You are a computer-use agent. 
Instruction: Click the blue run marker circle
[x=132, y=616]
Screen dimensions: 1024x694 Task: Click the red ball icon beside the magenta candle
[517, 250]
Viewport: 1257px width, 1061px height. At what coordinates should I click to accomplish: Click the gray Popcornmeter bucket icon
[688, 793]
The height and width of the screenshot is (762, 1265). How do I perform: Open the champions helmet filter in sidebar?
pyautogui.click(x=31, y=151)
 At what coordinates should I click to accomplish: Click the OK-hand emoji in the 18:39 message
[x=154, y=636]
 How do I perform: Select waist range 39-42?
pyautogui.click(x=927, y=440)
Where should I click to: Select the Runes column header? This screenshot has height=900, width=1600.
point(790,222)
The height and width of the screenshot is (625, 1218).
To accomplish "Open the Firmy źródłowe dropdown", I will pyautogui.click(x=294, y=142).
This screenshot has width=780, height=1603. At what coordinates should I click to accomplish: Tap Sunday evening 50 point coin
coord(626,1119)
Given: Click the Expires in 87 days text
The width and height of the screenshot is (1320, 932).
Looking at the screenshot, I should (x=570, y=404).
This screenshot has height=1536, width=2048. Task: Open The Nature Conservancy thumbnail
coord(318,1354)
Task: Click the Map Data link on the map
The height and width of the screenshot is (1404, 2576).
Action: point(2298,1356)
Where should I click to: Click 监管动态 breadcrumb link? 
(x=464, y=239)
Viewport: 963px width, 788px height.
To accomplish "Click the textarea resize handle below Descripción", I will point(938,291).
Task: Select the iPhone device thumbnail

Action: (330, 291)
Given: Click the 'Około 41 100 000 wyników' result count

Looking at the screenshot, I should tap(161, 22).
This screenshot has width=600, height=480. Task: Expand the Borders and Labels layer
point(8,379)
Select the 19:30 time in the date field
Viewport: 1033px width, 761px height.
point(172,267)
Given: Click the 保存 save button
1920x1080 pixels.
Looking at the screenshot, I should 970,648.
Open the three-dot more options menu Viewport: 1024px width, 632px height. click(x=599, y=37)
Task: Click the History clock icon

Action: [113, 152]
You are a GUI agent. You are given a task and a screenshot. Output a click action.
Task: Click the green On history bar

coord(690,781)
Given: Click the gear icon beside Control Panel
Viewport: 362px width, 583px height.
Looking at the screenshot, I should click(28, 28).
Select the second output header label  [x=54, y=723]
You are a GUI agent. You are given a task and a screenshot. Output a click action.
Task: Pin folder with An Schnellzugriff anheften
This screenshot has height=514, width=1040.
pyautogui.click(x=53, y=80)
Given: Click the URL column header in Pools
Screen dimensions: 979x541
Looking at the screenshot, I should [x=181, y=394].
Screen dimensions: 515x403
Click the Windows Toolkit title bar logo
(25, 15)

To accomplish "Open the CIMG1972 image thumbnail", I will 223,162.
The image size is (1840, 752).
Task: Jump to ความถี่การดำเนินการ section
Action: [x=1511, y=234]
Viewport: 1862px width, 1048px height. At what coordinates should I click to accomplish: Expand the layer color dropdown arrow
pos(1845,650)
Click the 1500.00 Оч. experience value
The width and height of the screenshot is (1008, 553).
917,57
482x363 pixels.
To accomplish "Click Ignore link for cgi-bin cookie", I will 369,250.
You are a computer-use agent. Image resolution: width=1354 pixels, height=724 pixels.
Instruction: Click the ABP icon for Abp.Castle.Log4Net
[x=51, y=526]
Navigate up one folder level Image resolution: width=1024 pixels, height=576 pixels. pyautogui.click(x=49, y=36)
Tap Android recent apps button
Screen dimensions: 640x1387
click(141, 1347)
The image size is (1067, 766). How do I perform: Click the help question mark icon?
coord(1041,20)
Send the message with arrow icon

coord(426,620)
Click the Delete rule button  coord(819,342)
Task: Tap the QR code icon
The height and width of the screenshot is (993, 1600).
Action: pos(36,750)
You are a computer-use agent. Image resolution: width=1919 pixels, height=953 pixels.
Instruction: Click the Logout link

**Task directions:** Reproduce each entry above exactly, keeping every word.

**Answer area:**
You are a computer-use agent. 
Instruction: Click the blue run marker circle
[x=132, y=616]
Screen dimensions: 1024x694 Task: Click the red ball icon beside the magenta candle
[517, 250]
Viewport: 1257px width, 1061px height. At what coordinates should I click to accomplish: Click the gray Popcornmeter bucket icon
[688, 793]
The height and width of the screenshot is (762, 1265). How do I perform: Open the champions helmet filter in sidebar?
pyautogui.click(x=31, y=151)
 At what coordinates should I click to accomplish: Click the OK-hand emoji in the 18:39 message
[x=154, y=636]
 How do I perform: Select waist range 39-42?
pyautogui.click(x=927, y=440)
Where should I click to: Select the Runes column header? This screenshot has height=900, width=1600.
point(790,222)
The height and width of the screenshot is (625, 1218).
To accomplish "Open the Firmy źródłowe dropdown", I will pyautogui.click(x=294, y=142).
This screenshot has width=780, height=1603. At what coordinates should I click to accomplish: Tap Sunday evening 50 point coin
coord(626,1119)
Given: Click the Expires in 87 days text
The width and height of the screenshot is (1320, 932).
Looking at the screenshot, I should (x=570, y=404).
This screenshot has height=1536, width=2048. Task: Open The Nature Conservancy thumbnail
coord(318,1354)
Task: Click the Map Data link on the map
The height and width of the screenshot is (1404, 2576).
Action: point(2298,1356)
Where should I click to: Click 监管动态 breadcrumb link? 
(x=464, y=239)
Viewport: 963px width, 788px height.
To accomplish "Click the textarea resize handle below Descripción", I will point(938,291).
Task: Select the iPhone device thumbnail

Action: (330, 291)
Given: Click the 'Około 41 100 000 wyników' result count

Looking at the screenshot, I should tap(161, 22).
This screenshot has width=600, height=480. Task: Expand the Borders and Labels layer
point(8,379)
Select the 19:30 time in the date field
Viewport: 1033px width, 761px height.
point(172,267)
Given: Click the 保存 save button
1920x1080 pixels.
Looking at the screenshot, I should 970,648.
Open the three-dot more options menu Viewport: 1024px width, 632px height. click(x=599, y=37)
Task: Click the History clock icon

Action: [113, 152]
You are a GUI agent. You are given a task and a screenshot. Output a click action.
Task: Click the green On history bar

coord(690,781)
Given: Click the gear icon beside Control Panel
Viewport: 362px width, 583px height.
Looking at the screenshot, I should click(28, 28).
Select the second output header label  [x=54, y=723]
You are a GUI agent. You are given a task and a screenshot. Output a click action.
Task: Pin folder with An Schnellzugriff anheften
This screenshot has height=514, width=1040.
pyautogui.click(x=53, y=80)
Given: Click the URL column header in Pools
Screen dimensions: 979x541
Looking at the screenshot, I should [x=181, y=394].
Screen dimensions: 515x403
Click the Windows Toolkit title bar logo
(25, 15)

To accomplish "Open the CIMG1972 image thumbnail", I will 223,162.
The image size is (1840, 752).
Task: Jump to ความถี่การดำเนินการ section
Action: [x=1511, y=234]
Viewport: 1862px width, 1048px height. At what coordinates should I click to accomplish: Expand the layer color dropdown arrow
pos(1845,650)
Click the 1500.00 Оч. experience value
The width and height of the screenshot is (1008, 553).
917,57
482x363 pixels.
To accomplish "Click Ignore link for cgi-bin cookie", I will 369,250.
You are a computer-use agent. Image resolution: width=1354 pixels, height=724 pixels.
Instruction: Click the ABP icon for Abp.Castle.Log4Net
[x=51, y=526]
Navigate up one folder level Image resolution: width=1024 pixels, height=576 pixels. pyautogui.click(x=49, y=36)
Tap Android recent apps button
Screen dimensions: 640x1387
click(141, 1347)
The image size is (1067, 766). How do I perform: Click the help question mark icon?
coord(1041,20)
Send the message with arrow icon

coord(426,620)
Click the Delete rule button  coord(819,342)
Task: Tap the QR code icon
The height and width of the screenshot is (993, 1600).
Action: pos(36,750)
You are a computer-use agent. Image resolution: width=1919 pixels, height=953 pixels.
Instruction: Click the Logout link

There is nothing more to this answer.